В тени большой финансовой бури и экономических прорывов шла другая, незаметная, но не менее важная работа. Мой радиофакультет в Бауманке, созданный когда-то на голом энтузиазме, выжил и расцвел. Из студенческого кружка, где гениальные одиночки вроде Лосева паяли на коленях свои «кристадины», он превратился в научный центр.
А к 1933 году произошло то, чего я и добивался: от факультета «отпочковалась» новая, самостоятельная ветвь — Особое конструкторское бюро № 5, или, как его для краткости называли в документах, ОКБ-5. Ему тут же выделили отдельное здание, щедрое финансирование по линии Наркомата обороны и почти неограниченные полномочия в своей сфере. Я, как куратор всей научно-технической отрасли в ЦК, конечно, держал его под своим патронажем.
Именно в этом ОКБ, в его гулких лабораториях, пахнущих озоном и канифолью, творилось настоящее будущее.
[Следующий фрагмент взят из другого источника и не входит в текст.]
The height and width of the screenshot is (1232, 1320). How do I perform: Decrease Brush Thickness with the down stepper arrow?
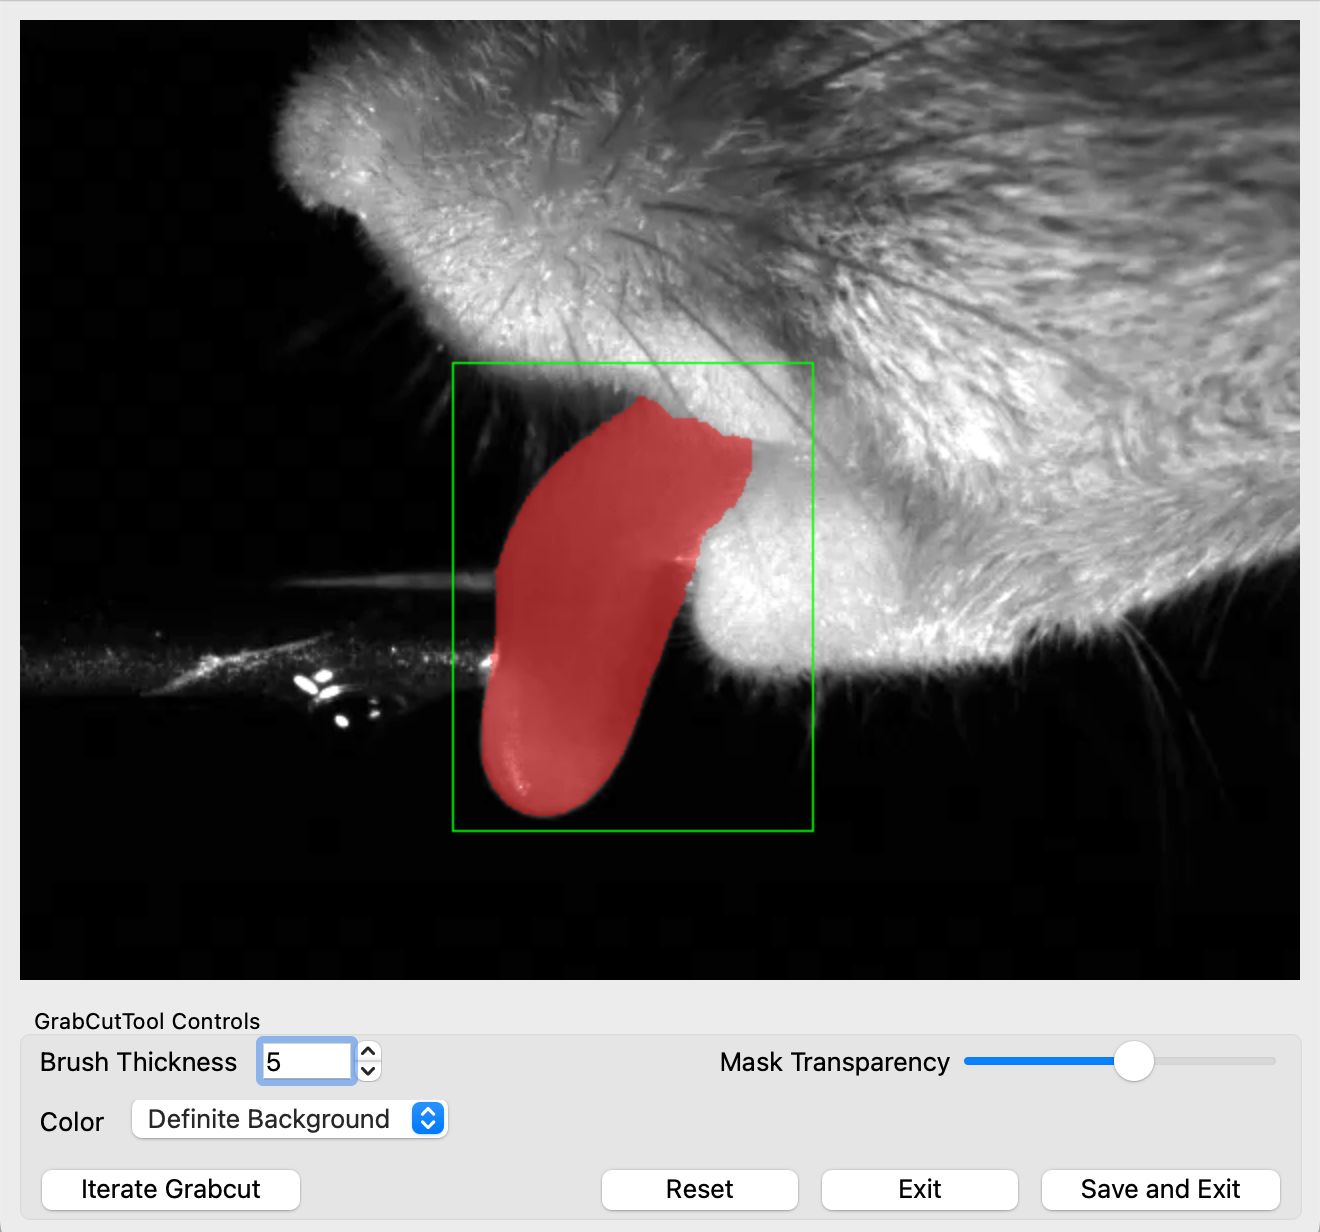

Прежде всего, первой «темой» стало создание первой по-настоящему портативной войсковой рации. До этого радиосвязь в войсках осуществлялась посредством громоздких ящиков, для перевозки которых необходима была целая автомашина или повозка. Наши ребята, во главе с Лосевым, молодым, энергичным инженером, которого я переманил из Нижнего Новгорода, создали аппарат размером с ранец. Рация «Север», как ее называли, работала на батареях, обеспечивая устойчивую связь на несколько километров, и была проста в применении, как телефон. Это была важнейшая предпосылка для революции в управлении войсками.
Но рации были лишь видимой верхушкой айсберга. Главные успехи еще вызревали в тиши лабораторий. Олег Лосев получил в свое распоряжение целый отдел и полную свободу действий. Его гений, усиленный материальными средствами и мозгами других инженеров, расцвел. Отказавшись от тупикового, как он сам столкнулся, пути применения цокольных вакуумных ламп — громоздких, хрупких и энергозатратных, — он с головой ушел в изучение таинственного мира полупроводников. В его лаборатории, работавшей с кристаллами германия и кремния, научились создавать полупроводниковые диоды и триоды — те самые транзисторы, которые в моей последней жизни появились лишь после войны. Эти крошечные, твердотельные устройства открыли невероятные перспективы: миниатюризация радиоаппаратуры, создание сверхчувствительных приемников и, главное, — путь к совершенно новому классу машин.